→ **TRECHO DO DOCUMENTO**:
------------------------------------------------

Furo na bolha imobiliária chinesa pode se espalhar pelo mundo, aponta Fed
Há apenas algumas semanas, analistas de Wall Street e bancos centrais foram rápidos em assegurar investidores que um colapso da China Evergrande não seria um “momento Lehman”. Reguladores em Pequim disseram que a crise seria “contida”.
Agora que a onda vendedora de títulos se espalhou por todo o setor imobiliário da China e além, cresce a preocupação com o potencial risco para o sistema financeiro global.
O Federal Reserve deixou essa correlação explícita em relatório na segunda-feira, alertando que o que acontece no setor imobiliário da China pode impactar os mercados financeiros e ameaçar o crescimento econômico mundial.
Destacando os riscos de um potencial contágio, a Autoridade Monetária de Hong Kong pediu aos bancos que divulguem sua exposição ao mercado imobiliário chinês, segundo informações da mídia local.
No centro da derrocada do mercado de títulos está a preocupação de que incorporadoras possam ter muito mais dívida do que o divulgado em seus balanços. Algumas empresas não têm conseguido pagar a dívida pública e oculta, apesar de aparentemente terem capital suficiente.
Para piorar, os crescentes custos de financiamento têm dificultado a rolagem de dívidas por incorporadoras, o que efetivamente exclui o setor do mercado de títulos em dólar. As dez maiores incorporadoras da China em vendas têm dívidas combinadas de US$ 1,65 trilhão.
“A China parece estar realizando testes de estresse no sistema financeiro”, disse Larry Hu, chefe de economia da China no Macquarie Group.
“Somente sob estresse é possível saber quanta dívida existe fora do balanço patrimonial e quanta pressão o sistema é capaz de suportar. Mas o perigo é que a China decida desacelerar tarde demais.”
A crise de caixa piora a cada dia. O rendimento de um índice da Bloomberg de títulos em dólar com grau especulativo chineses – dominado por empresas do setor imobiliário – subiu para 24%.
A nota de crédito da Kaisa Group, que na semana passada não efetuou o pagamento de produtos de gestão de patrimônio, foi rebaixada ainda mais na chamada categoria junk pela Fitch Ratings na terça-feira.

------------------------------------------------

→ **REGISTROS FORNECIDOS**:
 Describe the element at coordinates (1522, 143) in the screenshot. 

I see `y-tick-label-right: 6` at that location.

------------------------------------------------

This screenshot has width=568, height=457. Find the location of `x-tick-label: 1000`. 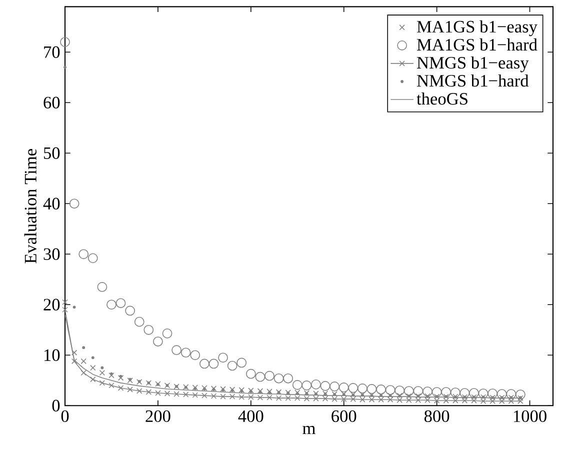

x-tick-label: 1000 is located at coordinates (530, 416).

------------------------------------------------

→ **LISTA DE TAREFAS**:
A. Reescreva o trecho da reportagem sobre a crise imobiliária chinesa começando em "Furo na bolha" e terminando em "crescimento econômico mundial.". Substitua "Federal Reserve" por "banco central americano".
B. Diga se cada afirmação abaixo concorda com a reportagem sobre a crise imobiliária chinesa. Responda sim ou não e cite literalmente as palavras da reportagem que decidem cada caso.
(i) As dez maiores incorporadoras da China em vendas têm dívidas combinadas de US$ 1,65 trilhão.
(ii) A Autoridade Monetária de Hong Kong pediu aos bancos que reduzam sua exposição ao mercado imobiliário chinês.
(iii) A nota de crédito da Kaisa Group foi rebaixada pela Fitch Ratings na segunda-feira.
C. Dê continuidade à reportagem sobre a crise imobiliária chinesa a partir da última frase apresentada.

→ **RESPOSTAS EM ORDEM**:
A.
Furo na bolha imobiliária chinesa pode se espalhar pelo mundo, aponta Fed
Há apenas algumas semanas, analistas de Wall Street e bancos centrais foram rápidos em assegurar investidores que um colapso da China Evergrande não seria um “momento Lehman”. Reguladores em Pequim disseram que a crise seria “contida”.
Agora que a onda vendedora de títulos se espalhou por todo o setor imobiliário da China e além, cresce a preocupação com o potencial risco para o sistema financeiro global.
O banco central americano deixou essa correlação explícita em relatório na segunda-feira, alertando que o que acontece no setor imobiliário da China pode impactar os mercados financeiros e ameaçar o crescimento econômico mundial.

B.
(i) Sim: "As dez maiores incorporadoras da China em vendas têm dívidas combinadas de US$ 1,65 trilhão."
(ii) Não: "pediu aos bancos que divulguem sua exposição ao mercado imobiliário chinês".
(iii) Não: "foi rebaixada ainda mais na chamada categoria junk pela Fitch Ratings na terça-feira".

C.
A sangria atingiu emissores com melhor classificação de crédito, como a Country Garden, e nem os títulos de uma estatal chinesa escaparam da queda. Na terça-feira, os spreads de títulos com grau de investimento do país em relação aos Treasuries mostravam a maior diferença desde abril.
O mercado acionário não saiu ileso. O índice de incorporadoras chinesas da Bloomberg está no nível mais baixo em mais de quatro anos, depois de registrar baixa de 33% em 2021.
Acionistas de empresas como Evergrande, China Fortune Land Development, China Aoyuan e Yuzhou Group acumulam perdas superiores a 70%. O indicador é avaliado em apenas 0,3 vezes o valor contábil, mostrando que operadores atribuem um desconto significativo aos ativos divulgados por incorporadoras.
Alguns veem as perdas como oportunidade. A Goldman Sachs Asset Management tem acrescentado uma “quantidade modesta de risco” por meio de títulos em dólar de alto rendimento emitidos por incorporadoras imobiliárias da China, disse Angus Bell, da equipe de gestão de portfólio do Goldman. O mercado está superestimando o risco de contágio, disse Bell em entrevista na semana passada.
Mas autoridades monetárias começam a soar o alarme. Bancos de Hong Kong serão obrigados a divulgar empréstimos e crédito emitidos para incorporadoras da China continental, títulos de unidades de tesouraria, bem como a proporção de ativos expostos, segundo informações do Hong Kong Economic Journal, que citou pessoas não identificadas.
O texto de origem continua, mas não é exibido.